[REQUIREMENT] Present every line of the entries below as a Markdown table with the columns "No." and "Entry Line", numbering the rows in order and leaving out blank lines.

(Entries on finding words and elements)
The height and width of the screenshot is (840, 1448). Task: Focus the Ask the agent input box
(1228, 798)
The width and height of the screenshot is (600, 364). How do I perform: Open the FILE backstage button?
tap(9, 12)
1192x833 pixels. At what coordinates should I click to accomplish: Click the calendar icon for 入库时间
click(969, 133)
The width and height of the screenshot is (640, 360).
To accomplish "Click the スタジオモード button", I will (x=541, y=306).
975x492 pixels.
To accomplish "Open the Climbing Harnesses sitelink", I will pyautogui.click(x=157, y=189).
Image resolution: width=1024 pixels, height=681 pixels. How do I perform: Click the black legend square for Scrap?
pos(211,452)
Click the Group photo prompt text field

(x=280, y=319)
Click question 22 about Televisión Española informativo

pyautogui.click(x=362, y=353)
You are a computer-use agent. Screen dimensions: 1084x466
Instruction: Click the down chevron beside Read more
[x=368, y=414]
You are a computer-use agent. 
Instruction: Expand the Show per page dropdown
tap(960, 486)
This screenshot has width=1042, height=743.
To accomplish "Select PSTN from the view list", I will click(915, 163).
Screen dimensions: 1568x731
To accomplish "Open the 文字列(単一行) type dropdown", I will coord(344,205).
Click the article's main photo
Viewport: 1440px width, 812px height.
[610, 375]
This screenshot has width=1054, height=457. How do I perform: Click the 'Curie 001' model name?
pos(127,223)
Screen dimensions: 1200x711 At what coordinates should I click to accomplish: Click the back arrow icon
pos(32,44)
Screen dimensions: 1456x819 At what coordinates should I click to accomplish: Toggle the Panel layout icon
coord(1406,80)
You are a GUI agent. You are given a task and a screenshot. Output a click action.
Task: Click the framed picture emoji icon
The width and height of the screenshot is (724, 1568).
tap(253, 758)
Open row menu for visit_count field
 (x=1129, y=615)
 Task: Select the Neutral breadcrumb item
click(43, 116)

[RIGHT ANSWER]
| No. | Entry Line |
|---|---|
| 1 | The height and width of the screenshot is (840, 1448). Task: Focus the Ask the agent input box |
| 2 | (1228, 798) |
| 3 | The width and height of the screenshot is (600, 364). How do I perform: Open the FILE backstage button? |
| 4 | tap(9, 12) |
| 5 | 1192x833 pixels. At what coordinates should I click to accomplish: Click the calendar icon for 入库时间 |
| 6 | click(969, 133) |
| 7 | The width and height of the screenshot is (640, 360). |
| 8 | To accomplish "Click the スタジオモード button", I will (x=541, y=306). |
| 9 | 975x492 pixels. |
| 10 | To accomplish "Open the Climbing Harnesses sitelink", I will pyautogui.click(x=157, y=189). |
| 11 | Image resolution: width=1024 pixels, height=681 pixels. How do I perform: Click the black legend square for Scrap? |
| 12 | pos(211,452) |
| 13 | Click the Group photo prompt text field |
| 14 | (x=280, y=319) |
| 15 | Click question 22 about Televisión Española informativo |
| 16 | pyautogui.click(x=362, y=353) |
| 17 | You are a computer-use agent. Screen dimensions: 1084x466 |
| 18 | Instruction: Click the down chevron beside Read more |
| 19 | [x=368, y=414] |
| 20 | You are a computer-use agent.  |
| 21 | Instruction: Expand the Show per page dropdown |
| 22 | tap(960, 486) |
| 23 | This screenshot has width=1042, height=743. |
| 24 | To accomplish "Select PSTN from the view list", I will click(915, 163). |
| 25 | Screen dimensions: 1568x731 |
| 26 | To accomplish "Open the 文字列(単一行) type dropdown", I will coord(344,205). |
| 27 | Click the article's main photo |
| 28 | Viewport: 1440px width, 812px height. |
| 29 | [610, 375] |
| 30 | This screenshot has width=1054, height=457. How do I perform: Click the 'Curie 001' model name? |
| 31 | pos(127,223) |
| 32 | Screen dimensions: 1200x711 At what coordinates should I click to accomplish: Click the back arrow icon |
| 33 | pos(32,44) |
| 34 | Screen dimensions: 1456x819 At what coordinates should I click to accomplish: Toggle the Panel layout icon |
| 35 | coord(1406,80) |
| 36 | You are a GUI agent. You are given a task and a screenshot. Output a click action. |
| 37 | Task: Click the framed picture emoji icon |
| 38 | The width and height of the screenshot is (724, 1568). |
| 39 | tap(253, 758) |
| 40 | Open row menu for visit_count field |
| 41 |  (x=1129, y=615) |
| 42 |  Task: Select the Neutral breadcrumb item |
| 43 | click(43, 116) |